Pour sa part, le CNC doit se contenter de mener une mission de bons offices car il n’a pas statutairement de pouvoirs de contrôle sur les recettes commerciales d’exploitation des films, même s’il pourrait être envisageable à terme de pouvoir moduler le soutien en fonction de comportements, soit pour les encourager, soit pour les limiter.

Ces discussions professionnelles prennent également place dans un cadre européen strict et qui tend à vouloir rogner la spécificité dont bénéficie la culture en général et le cinéma en particulier. La Commission européenne a mis sur la table un projet de communication cinéma, qui permet de déterminer les critères de validité des aides au cinéma. Or, ce projet est aujourd’hui lourd de menaces, notamment sur la territorialisation des aides et la nécessité de justifier d’activités en France pour bénéficier des aides françaises : pour la Commission, une dépense française serait une quelconque dépense effectuée sur le territoire français, quelle que soit la nationalité du prestataire ou du droit applicable aux contrats de travail.

Les conditions qui sont aujourd’hui exigées seraient caduques : les sociétés ne devraient plus nécessairement être établies sur le territoire français, les contrats de travail ne devraient plus répondre aux exigences du droit français…

Cette nouvelle orientation obligerait à revoir complétement les conditions de l’agrément qui s’établissent actuellement autour d’un barème de 100 points. Au moins, 70 points seraient illégaux au regard de cette éventuelle réglementation européenne.

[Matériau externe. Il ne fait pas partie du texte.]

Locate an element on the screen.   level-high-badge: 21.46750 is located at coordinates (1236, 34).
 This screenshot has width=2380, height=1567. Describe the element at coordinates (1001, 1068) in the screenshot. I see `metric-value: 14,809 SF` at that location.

Olivier Wotling a profité également de sa présence pour faire un bilan du compte de soutien aux auteurs qui a été récemment mis en place. Cette aide, dotée d’un budget global de 800 000 €, permet aux auteurs d’un film agréé l’année précédente, avec un budget de moins de 4 millions d’€ et sans chaînes en clair à son financement (à l’exception d’ARTE), de pouvoir bénéficier l’année suivante d’une aide automatique de 10 000 €. Cette aide se fixe un objectif : permettre aux auteurs de ces films d’avoir du temps et de la liberté pour concevoir un nouveau projet de film avant de le soumettre à un producteur.

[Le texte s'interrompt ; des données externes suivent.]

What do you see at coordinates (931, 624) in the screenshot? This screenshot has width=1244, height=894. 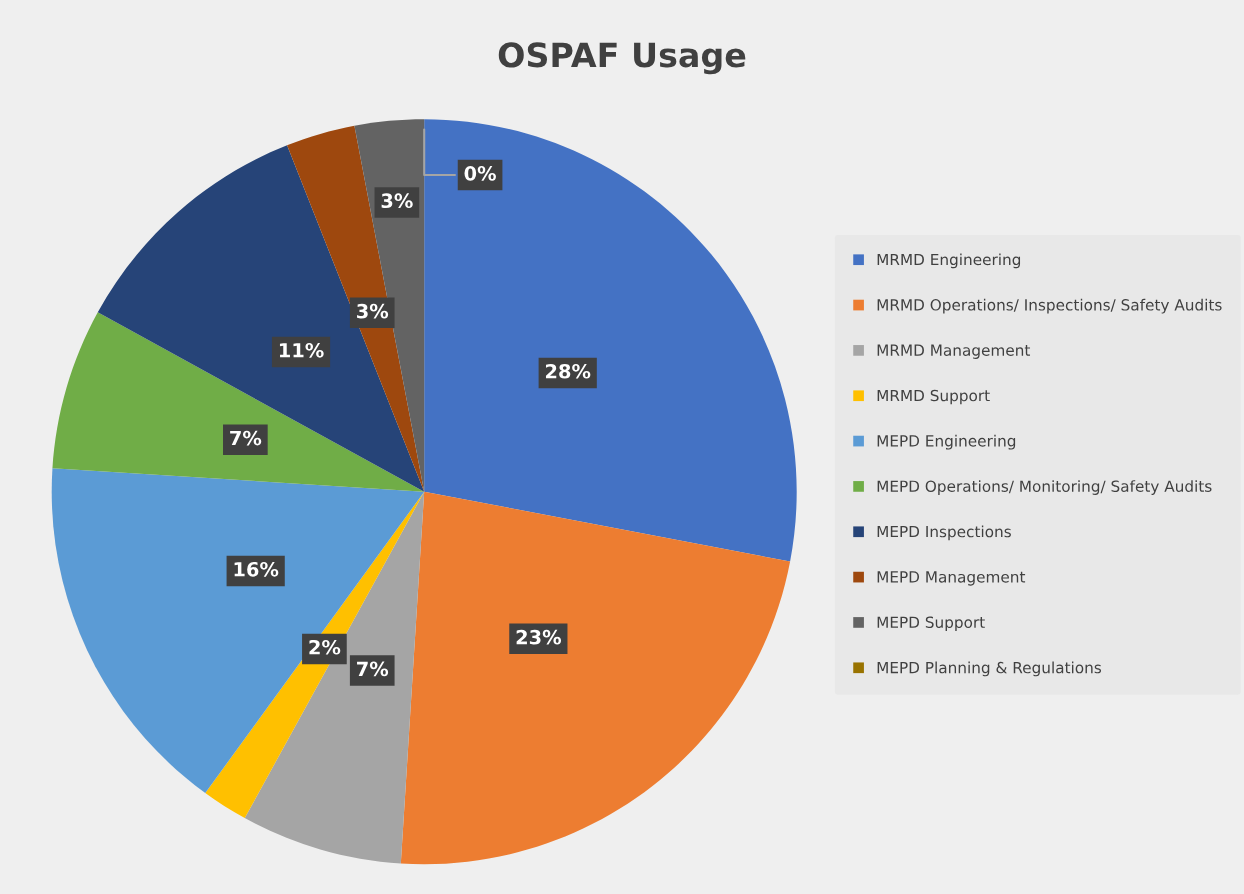 I see `legend-label: MEPD Support` at bounding box center [931, 624].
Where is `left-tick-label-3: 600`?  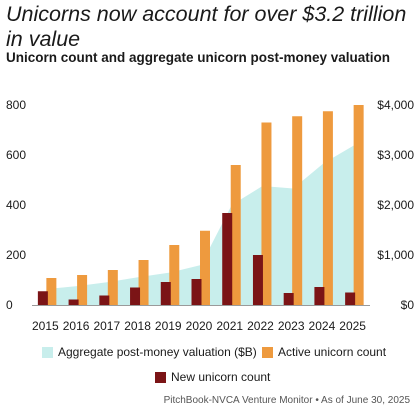
left-tick-label-3: 600 is located at coordinates (16, 155).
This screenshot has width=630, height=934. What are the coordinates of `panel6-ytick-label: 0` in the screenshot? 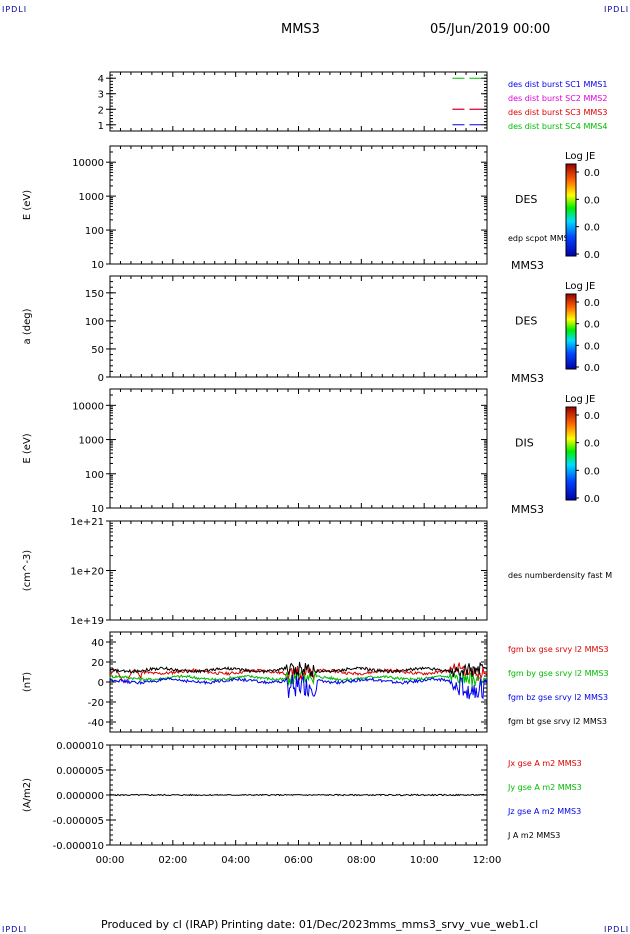 It's located at (101, 684).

Au terme de la 3ème année d’exercice, chaque année, entre 40 et 50 films sont éligibles, soient environ 80-90 auteurs. L’an dernier, la moitié des auteurs éligibles ont fait valoir leurs droits. C’est un chiffre qui progresse tous les ans.

Enfin, Olivier Wotling est revenu sur l’avance sur recettes dont les fondamentaux n’ont pas évolué : les critères de cette commission sont toujours basés sur une évaluation et une anticipation artistique du projet. L’an dernier, 50 projets ont été aidés dans ce cadre, dont la moitié était des 1ers films.

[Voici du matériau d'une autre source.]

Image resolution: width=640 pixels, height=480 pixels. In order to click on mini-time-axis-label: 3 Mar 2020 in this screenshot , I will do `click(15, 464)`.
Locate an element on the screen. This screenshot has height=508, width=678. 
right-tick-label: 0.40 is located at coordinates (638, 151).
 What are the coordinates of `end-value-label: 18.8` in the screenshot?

Quelques évolutions notables néanmoins : depuis un an, pour les projets qui arrivent en plénière, la possibilité est donnée aux équipes d’être auditionnées pour leur permettre d’apporter des éléments d’information complémentaires.

Cette avancée prend place dans un contexte marqué par une forte dégradation des financements sur les 1ers films et une prépondérance encore accrue des aides publiques dans leur montage financier. Plus généralement, la production française semble à nouveau s’organiser autour d’une bipolarisation entre, d’un côté, des films très chers et, de l’autre, des films dont le budget est inférieur à 4 millions d’€. Ce sont désormais près de 50% des films qui peuvent être rangés dans cette dernière catégorie.